Electronic drums kits can be good tools on which musicians can improve their skills, says Jim Haler, product manager for Yamaha Drums in Buena Park, Calif. Yamaha’s most popular drum kit is the DTXpress III, which has a retail price of about $1,295.

“Arguably the most important skill for a drummer to learn is keeping good time,” Mr. Haler says. “Another important skill is to learn the appropriate ‘groove’ for a particular style of music.”

When the skills are mastered on an electronic kit, they can be transferred to an acoustic set, he says.

Similar to an acoustic set, electronic drums start to work when the pad is struck by the drummer. The standard electronic kit comes with pads for a snare drum, bass drum, three tom-toms, a high hat and two cymbals. A rack for the pads, cables and a control module comes with the set.

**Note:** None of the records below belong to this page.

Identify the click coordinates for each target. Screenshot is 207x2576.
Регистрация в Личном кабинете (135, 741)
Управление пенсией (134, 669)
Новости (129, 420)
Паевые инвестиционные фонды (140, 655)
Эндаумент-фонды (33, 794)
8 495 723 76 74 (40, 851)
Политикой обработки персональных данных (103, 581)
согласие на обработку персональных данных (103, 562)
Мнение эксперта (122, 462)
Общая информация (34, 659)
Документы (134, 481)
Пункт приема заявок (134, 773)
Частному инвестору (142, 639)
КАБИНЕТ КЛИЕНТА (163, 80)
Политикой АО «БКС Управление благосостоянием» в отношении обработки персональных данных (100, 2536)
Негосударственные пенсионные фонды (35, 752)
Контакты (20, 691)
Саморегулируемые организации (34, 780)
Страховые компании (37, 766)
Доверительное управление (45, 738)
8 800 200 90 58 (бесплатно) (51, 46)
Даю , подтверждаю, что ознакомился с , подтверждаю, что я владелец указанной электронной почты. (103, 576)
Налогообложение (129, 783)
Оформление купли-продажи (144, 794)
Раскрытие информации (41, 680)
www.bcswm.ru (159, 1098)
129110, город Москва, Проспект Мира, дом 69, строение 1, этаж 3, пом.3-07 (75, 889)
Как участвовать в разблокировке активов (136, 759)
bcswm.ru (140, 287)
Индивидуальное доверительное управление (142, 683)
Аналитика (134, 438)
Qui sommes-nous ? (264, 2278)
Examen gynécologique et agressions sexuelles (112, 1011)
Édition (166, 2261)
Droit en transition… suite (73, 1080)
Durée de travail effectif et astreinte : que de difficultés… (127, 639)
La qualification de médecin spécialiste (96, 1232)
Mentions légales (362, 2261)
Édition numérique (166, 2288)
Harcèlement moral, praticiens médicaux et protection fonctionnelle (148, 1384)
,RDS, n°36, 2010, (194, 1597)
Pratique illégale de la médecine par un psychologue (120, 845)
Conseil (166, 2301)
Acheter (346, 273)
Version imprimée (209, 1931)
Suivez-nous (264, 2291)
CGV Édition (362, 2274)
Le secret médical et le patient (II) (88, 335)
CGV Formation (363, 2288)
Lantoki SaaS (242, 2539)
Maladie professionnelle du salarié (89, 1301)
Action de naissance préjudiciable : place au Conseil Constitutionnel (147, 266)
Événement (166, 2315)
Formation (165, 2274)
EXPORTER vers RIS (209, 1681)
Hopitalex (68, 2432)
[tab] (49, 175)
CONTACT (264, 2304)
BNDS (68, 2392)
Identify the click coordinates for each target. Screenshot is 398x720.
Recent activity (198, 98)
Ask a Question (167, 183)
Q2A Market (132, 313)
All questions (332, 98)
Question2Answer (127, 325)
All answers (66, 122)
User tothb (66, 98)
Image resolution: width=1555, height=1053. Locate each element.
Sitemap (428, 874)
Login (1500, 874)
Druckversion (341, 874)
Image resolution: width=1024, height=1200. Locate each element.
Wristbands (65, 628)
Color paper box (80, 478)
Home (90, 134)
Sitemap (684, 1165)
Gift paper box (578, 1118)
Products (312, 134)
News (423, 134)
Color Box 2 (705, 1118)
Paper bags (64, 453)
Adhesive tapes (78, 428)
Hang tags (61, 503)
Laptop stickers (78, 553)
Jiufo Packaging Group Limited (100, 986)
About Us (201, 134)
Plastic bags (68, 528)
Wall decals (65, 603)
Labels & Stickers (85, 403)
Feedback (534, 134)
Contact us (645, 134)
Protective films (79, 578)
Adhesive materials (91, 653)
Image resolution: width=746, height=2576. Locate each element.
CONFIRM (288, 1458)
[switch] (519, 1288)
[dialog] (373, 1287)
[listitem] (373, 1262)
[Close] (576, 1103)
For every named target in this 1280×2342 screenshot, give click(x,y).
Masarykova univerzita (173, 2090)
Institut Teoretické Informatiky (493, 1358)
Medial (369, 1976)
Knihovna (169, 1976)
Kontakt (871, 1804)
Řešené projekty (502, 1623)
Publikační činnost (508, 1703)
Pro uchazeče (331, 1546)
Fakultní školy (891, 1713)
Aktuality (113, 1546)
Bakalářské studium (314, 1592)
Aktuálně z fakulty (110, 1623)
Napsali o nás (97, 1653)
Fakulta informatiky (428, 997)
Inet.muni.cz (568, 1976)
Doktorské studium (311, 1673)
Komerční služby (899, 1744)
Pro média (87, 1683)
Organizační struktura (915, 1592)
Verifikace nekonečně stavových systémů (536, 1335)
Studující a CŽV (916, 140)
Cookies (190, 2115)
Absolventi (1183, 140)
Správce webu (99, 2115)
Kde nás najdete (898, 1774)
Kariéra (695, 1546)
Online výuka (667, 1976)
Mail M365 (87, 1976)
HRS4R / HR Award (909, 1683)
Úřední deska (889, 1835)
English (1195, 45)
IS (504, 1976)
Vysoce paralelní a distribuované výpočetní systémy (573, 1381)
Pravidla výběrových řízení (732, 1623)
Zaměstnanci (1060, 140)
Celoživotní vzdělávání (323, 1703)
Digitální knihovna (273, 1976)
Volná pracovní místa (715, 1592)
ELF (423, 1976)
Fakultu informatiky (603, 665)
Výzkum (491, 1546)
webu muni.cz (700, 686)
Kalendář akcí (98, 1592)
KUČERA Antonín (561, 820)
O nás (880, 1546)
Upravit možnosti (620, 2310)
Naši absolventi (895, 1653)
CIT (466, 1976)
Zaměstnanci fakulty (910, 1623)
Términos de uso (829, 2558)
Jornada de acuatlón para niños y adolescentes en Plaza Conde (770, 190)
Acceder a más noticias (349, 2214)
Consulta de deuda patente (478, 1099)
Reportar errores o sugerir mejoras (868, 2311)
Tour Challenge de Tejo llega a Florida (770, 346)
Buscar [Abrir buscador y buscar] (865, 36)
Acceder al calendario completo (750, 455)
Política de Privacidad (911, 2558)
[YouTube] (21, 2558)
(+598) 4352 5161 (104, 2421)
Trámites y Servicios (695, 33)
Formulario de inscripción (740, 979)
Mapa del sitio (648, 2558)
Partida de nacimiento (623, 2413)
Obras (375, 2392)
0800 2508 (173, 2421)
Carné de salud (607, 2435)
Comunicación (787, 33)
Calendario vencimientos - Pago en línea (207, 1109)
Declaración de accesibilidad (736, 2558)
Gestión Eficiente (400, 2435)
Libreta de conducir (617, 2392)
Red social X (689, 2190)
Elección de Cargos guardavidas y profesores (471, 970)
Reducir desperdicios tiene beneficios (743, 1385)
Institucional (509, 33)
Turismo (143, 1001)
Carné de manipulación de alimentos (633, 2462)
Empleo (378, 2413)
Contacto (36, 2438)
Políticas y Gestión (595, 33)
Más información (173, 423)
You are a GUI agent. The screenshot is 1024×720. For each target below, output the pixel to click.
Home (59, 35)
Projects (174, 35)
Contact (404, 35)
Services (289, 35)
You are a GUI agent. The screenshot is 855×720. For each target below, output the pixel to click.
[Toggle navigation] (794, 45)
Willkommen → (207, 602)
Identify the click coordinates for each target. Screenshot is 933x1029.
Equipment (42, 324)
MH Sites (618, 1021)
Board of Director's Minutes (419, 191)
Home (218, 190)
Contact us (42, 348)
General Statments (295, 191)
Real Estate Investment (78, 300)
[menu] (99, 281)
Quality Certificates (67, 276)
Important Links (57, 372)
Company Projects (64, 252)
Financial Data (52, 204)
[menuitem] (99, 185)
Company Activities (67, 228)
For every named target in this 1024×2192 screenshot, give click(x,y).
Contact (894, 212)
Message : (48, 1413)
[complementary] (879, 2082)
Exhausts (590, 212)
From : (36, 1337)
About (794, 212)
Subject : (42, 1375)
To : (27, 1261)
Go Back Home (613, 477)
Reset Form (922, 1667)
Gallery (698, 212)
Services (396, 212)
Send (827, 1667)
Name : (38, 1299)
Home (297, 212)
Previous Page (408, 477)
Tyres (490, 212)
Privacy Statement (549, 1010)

On the individual pads, rubber is mounted on a metal frame, Mr. Haler says. Underneath the pad is a trigger called a piezo, which is made from crystals. The crystals vibrate and generate voltage that carries the signal from the pad to the module.

The module interprets the signal by different criteria, such as how hard the pad is hit, Mr. Haler says. It triggers whatever voice is assigned to the particular input. The sound travels from the output to either headphones or speakers.

Along with electronic drums called V-Drums, a series of V-Cymbals is produced by Roland Corp. U.S. in Los Angeles, says Steve Fisher, percussion product manager for the company. The instruments cost $1,000 to $6,000, depending on the particular set.

“Ten or 15 years ago, electronic drums were popular, but it wasn’t a drum set,” Mr. Fisher says. “It was just a sound module and pads. That was part of the problem.”

It wasn’t until the 1990s that drummers had a complete electronic drum set, he says.

“Keyboard players have had their electronic counterparts for years and years, and the electric guitar has been around since the 1950s,” Mr. Fisher says “Drummers haven’t had the same advantages as guitarists and keyboard players for years.”

Drummers who also are singers are often in a difficult situation when trying to connect with a crowd, says David Haney, co-founder of Zendrum Corp. in Atlanta, Ga. The original electronic drum set made by his company is the ZX Zendrum, which is worn like a guitar. It costs about $1,250 to $1,600, depending on the model.

“I personally have been a singing drummer all my life,” Mr. Haney says. “It became a practical tool for me to get out from behind the drum set to sing upfront. I was originally a bass guitar player. So that hand position was a very natural thing.”